River falls below 40 feet; Ill. highways still weeks away from reopening

Rick Myers waits for a truck to pass on a flooded stretch of road Saturday in McClure, Illinois. Myers said most people drive too fast through floodwaters and often leave wakes that can undermine levees around houses that would otherwise hold up. "Some people are courteous about it, but others of them, not so much," he said.
Tyler Graef

The Mississippi River stage at Cape Girardeau fell below 40 feet Monday, marking the first time since May 3 the river has been in the “30-something” range.

On Monday afternoon, the Cape Girardeau gauge reading was 39.8 feet, still nearly 8 feet above flood stage of 32 feet, but just over 6 feet below the river’s crest of 46.29 feet measured June 12. That was the fifth-highest crest recorded at Cape Girardeau over the past 80 years, according to National Weather Service statistics.

The latest forecast by the National Weather Service in Paducah, Kentucky, and the U.S. Army Corps of Engineers calls for the river at Cape Girardeau to remain above the 32-foot flood stage until July 24. By that time, the river will have been above flood stage for a record 133 consecutive days. That will surpass the previous record of 125 days set between June 10 and Oct. 12, 1993.

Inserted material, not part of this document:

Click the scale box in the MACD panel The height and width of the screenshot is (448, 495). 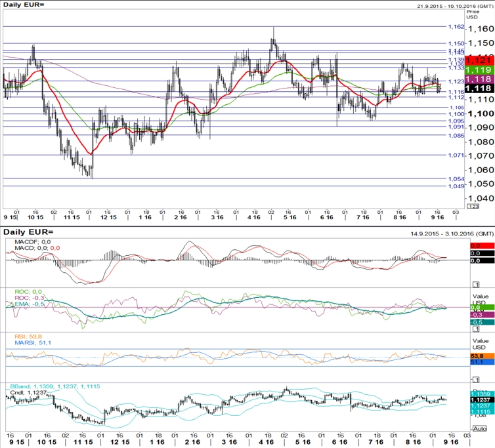click(475, 283)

Cape Girardeau public works director Stan Polivick said if the river continues to drop at its current pace, the city may be able to open the Broadway and Themis Street floodgates as soon as the end of next week. Although the river will still be above flood stage, Polivick said it will be low enough to open the gates.

“There’s an outside chance we could do that on June 19th, which is a Friday, but it’s more likely on Monday the 22nd,” he said. However, he added public access to the river side of the floodwall won’t be allowed until the Cape Girardeau Parks Department has a chance to clear Riverfront Park and the walking trail along the floodwall of driftwood and other flood-related debris.

Meanwhile, on the Illinois side of the river in Alexander County, pumps continue to siphon more than 100,000 gallons of seep water from flooded fields every minute. Illinois Routes 146 on either side of East Cape Girardeau and Illinois Route 3 between McClure and Gale remain closed with about a foot of water covering the pavement in some spots. The Illinois Department of Transportation expects the closures to last for at least several more weeks, even after floodwaters recede, allowing time for the highways to be inspected for any flood-related damage.

Illinois Route 3 between McClure and the Union County line remained open Monday, although sections of it are covered by several inches of water.

According to the Corps of Engineers, the seep water will drain from the county much more quickly once the river drops another 3 or 4 feet, allowing flood gates along the county’s levee system to be opened and water to escape back into the river.